Bluegrass Soy Sauce, Bourbon Smoked Pepper, Bourbon Smoked Sea Salt, Bourbon Smoked Togarashi, Recipes, Salads and Sides

Spring Peas and Edamame with Soy, Lemon Butter

Serves 4-5, as a side dish

12 oz. frozen peas

1 pound frozen edamame, shelled

2 Tbsp olive oil

5 scallions, green and white parts separated, sliced

3 Tbsp Bluegrass Soy Sauce

4 Tbsp butter, cut into pieces

1 tsp Bourbon Smoked Salt

½ tsp Bourbon Smoked Pepper

zest of 1 lemon

juice of half a lemon

1/3 cup fresh mint leaves, roughly torn or chopped

3 cups pea shoots, reserving some for garnish

Bourbon Smoked Togarashi, for garnish



Bring a medium pot of water to a boil. Add the frozen peas and edamame. Boil for one minute. Drain into a colander and rinse with cold water. Heat a large skillet on high heat.
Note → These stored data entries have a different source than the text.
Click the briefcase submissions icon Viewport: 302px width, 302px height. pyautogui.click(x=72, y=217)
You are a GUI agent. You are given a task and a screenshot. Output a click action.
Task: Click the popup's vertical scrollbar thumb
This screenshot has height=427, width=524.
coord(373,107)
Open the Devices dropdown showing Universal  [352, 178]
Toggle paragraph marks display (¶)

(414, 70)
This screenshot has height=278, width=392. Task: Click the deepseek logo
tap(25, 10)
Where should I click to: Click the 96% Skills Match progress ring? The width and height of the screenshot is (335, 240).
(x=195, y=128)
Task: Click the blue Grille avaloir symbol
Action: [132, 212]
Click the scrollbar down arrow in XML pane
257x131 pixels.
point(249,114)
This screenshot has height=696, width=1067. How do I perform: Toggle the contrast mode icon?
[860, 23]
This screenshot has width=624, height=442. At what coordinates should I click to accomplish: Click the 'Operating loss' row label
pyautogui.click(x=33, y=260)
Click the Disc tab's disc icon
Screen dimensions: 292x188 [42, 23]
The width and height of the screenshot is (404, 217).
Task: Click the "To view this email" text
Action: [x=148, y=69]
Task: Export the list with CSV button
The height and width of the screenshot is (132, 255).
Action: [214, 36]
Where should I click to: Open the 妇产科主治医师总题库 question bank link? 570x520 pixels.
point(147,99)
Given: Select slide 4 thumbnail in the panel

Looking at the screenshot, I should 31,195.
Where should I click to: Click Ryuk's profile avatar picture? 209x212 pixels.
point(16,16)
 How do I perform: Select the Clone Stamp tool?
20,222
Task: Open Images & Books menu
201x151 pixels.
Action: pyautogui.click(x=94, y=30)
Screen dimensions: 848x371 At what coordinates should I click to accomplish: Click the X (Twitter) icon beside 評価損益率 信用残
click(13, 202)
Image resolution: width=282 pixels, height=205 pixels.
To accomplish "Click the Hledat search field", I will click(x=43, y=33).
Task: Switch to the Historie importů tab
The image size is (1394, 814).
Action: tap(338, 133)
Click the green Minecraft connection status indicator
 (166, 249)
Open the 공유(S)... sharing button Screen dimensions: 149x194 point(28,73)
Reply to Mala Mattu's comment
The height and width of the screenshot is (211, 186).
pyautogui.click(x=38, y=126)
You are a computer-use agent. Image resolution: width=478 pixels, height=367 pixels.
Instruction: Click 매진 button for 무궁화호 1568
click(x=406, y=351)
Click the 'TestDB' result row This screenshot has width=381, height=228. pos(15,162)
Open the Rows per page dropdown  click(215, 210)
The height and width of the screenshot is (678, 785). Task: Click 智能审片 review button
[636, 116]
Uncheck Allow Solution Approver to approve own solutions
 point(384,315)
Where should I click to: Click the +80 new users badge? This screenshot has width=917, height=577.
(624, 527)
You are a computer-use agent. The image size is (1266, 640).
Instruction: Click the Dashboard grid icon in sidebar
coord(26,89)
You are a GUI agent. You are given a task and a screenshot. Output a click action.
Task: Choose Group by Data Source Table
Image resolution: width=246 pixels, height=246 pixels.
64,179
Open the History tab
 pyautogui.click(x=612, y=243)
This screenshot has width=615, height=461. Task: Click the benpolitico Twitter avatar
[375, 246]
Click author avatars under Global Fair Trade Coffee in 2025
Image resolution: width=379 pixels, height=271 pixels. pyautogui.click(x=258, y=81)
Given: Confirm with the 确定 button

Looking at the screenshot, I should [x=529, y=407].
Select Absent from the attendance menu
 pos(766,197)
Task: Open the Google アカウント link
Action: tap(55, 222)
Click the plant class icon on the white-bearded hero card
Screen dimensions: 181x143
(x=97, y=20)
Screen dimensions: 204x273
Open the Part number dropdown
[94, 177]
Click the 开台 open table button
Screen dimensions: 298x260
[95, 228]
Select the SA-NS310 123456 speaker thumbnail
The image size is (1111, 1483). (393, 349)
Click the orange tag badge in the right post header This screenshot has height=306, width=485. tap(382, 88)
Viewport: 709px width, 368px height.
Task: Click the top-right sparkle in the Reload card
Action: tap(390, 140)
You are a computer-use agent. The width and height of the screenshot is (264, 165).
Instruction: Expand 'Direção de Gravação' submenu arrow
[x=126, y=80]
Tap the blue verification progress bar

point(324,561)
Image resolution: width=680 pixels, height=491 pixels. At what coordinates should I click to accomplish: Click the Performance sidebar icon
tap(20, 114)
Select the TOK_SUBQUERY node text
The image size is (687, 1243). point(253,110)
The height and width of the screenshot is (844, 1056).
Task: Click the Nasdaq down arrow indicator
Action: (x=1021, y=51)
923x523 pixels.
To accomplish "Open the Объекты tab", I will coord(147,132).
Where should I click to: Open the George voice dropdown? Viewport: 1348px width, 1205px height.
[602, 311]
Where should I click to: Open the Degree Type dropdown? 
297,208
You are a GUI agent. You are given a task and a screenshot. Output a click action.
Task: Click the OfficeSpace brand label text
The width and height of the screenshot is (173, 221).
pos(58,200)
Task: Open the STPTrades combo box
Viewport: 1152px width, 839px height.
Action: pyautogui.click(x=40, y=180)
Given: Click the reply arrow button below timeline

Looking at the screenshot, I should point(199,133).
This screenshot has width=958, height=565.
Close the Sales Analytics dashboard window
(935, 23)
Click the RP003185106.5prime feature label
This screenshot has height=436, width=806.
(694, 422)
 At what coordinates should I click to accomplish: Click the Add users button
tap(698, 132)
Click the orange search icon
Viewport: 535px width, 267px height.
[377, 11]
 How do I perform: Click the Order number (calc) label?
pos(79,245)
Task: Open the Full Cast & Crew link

Add the olive oil and scallion whites. Sauté for 2 minutes. Add the peas and edamame and toss. Sauté for 5 minutes and add the soy sauce, butter, smoked salt and pepper. Toss to combine.
Remove from heat. Add the lemon zest, juice, mint leaves, pea shoots and reserved scallion greens. Pour into a serving bowl and garnish with reserved pea shoots and smoked togarashi. Serve immediately.